Consider some of the most famous logos:
the golden arrow arcing beneath ‘Amazon’ — mimicking a satisfied smile whilst simultaneously pointing from the ‘a’ to the ‘z’ in representation of the site’s broad range of products.
the use of negative space in ‘FedEx’ — hiding an arrow between the ‘E’ and the ‘x’ to symbolise the speed and directness of their delivery.
the looping font of Walt Disney — a stylised version of the founder’s signature, the word ‘Disney’ is familiar even when seen independent of the castle backdrop.
the Nike ‘swoosh’ — effectively simple, fluid, and symbolic of the wing of Nike, the Greek Goddess of Victory. And all this from a mere black curve.
At first glance, these logos are deceptively uncomplicated, and therein lies their appeal. Sleek, enduring, and instantly recognisable, great logos will come to identify a business in the same way that you come to recognise a new friend by their name.
An important point to take note of is that, just as a person cannot be summarised by their name, a company is not conveyed through their logo. The logo does not literally represent what the business is or does — there are no burgers in the McDonald’s arches, no soft drinks in Coca Cola’s distinctive font — but rather serves as a metaphoric marker for the face of the company. Sometimes they will possess hidden elements; sometimes they will simply look good. Ultimately, instant impact is the goal, and this will mean different things for different brands.
So how do designers go about crafting a logo?
The first step is building a solid foundation of knowledge, about effective logos already in existence and also about the business or product that the logo is for. Understanding the company’s general reputation, personality, values, services, and target audience is critical in making informed decisions about the design process. Research at this stage is also important in ensuring that the designer does not rehash old ideas — they want their logo to be original.
Then it is time for inspiration to strike. The designers will take all the information they’ve gathered and start sketching ideas. They might strike gold immediately; they might spend hours conceptualising and revising their ideas.

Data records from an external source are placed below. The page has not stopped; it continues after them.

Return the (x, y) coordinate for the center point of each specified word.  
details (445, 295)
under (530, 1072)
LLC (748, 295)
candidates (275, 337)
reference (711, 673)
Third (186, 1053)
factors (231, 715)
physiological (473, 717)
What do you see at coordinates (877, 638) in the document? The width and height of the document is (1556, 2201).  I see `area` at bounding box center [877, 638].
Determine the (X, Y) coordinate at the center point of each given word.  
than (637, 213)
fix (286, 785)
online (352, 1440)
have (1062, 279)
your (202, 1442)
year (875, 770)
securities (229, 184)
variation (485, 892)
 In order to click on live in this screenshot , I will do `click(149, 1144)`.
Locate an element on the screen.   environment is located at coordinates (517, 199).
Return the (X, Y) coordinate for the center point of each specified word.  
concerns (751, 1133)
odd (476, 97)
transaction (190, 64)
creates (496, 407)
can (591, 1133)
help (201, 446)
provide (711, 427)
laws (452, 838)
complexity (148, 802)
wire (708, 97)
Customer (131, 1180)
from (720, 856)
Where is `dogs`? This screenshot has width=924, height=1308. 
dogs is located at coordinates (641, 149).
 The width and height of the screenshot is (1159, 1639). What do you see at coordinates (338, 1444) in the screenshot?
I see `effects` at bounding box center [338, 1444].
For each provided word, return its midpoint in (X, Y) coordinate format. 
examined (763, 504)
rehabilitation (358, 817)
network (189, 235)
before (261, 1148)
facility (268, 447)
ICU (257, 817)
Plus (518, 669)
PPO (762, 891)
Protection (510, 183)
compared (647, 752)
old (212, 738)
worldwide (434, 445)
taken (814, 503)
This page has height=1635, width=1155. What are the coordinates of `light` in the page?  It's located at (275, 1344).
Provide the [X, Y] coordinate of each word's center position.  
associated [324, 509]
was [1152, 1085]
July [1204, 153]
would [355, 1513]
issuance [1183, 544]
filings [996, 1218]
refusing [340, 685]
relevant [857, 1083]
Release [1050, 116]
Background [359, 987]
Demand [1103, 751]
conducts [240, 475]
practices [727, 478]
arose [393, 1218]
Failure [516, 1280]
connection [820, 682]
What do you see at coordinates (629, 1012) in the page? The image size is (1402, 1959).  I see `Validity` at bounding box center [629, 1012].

Logo design is more than a doodle on a page. The designer will consider colour, layout, font, minimalism, symbolism, and many other aesthetic qualities to produce the final work. They will be impeded by the need for originality, the avoidance of cliches, the pressure of deadlines, and the awareness of the significance of their task.
And when the logo is sitting pretty on the computer, the job still will not be complete. It will need to be rendered as a high-quality image; it will need to be approved by the company; changes may need to be made; the designer may even have to start from scratch.
Do not underestimate the commitment and hard work that lies behind a logo. It’s a tough job, but someone has to do it. And when it’s done well, it could be remembered for years to come.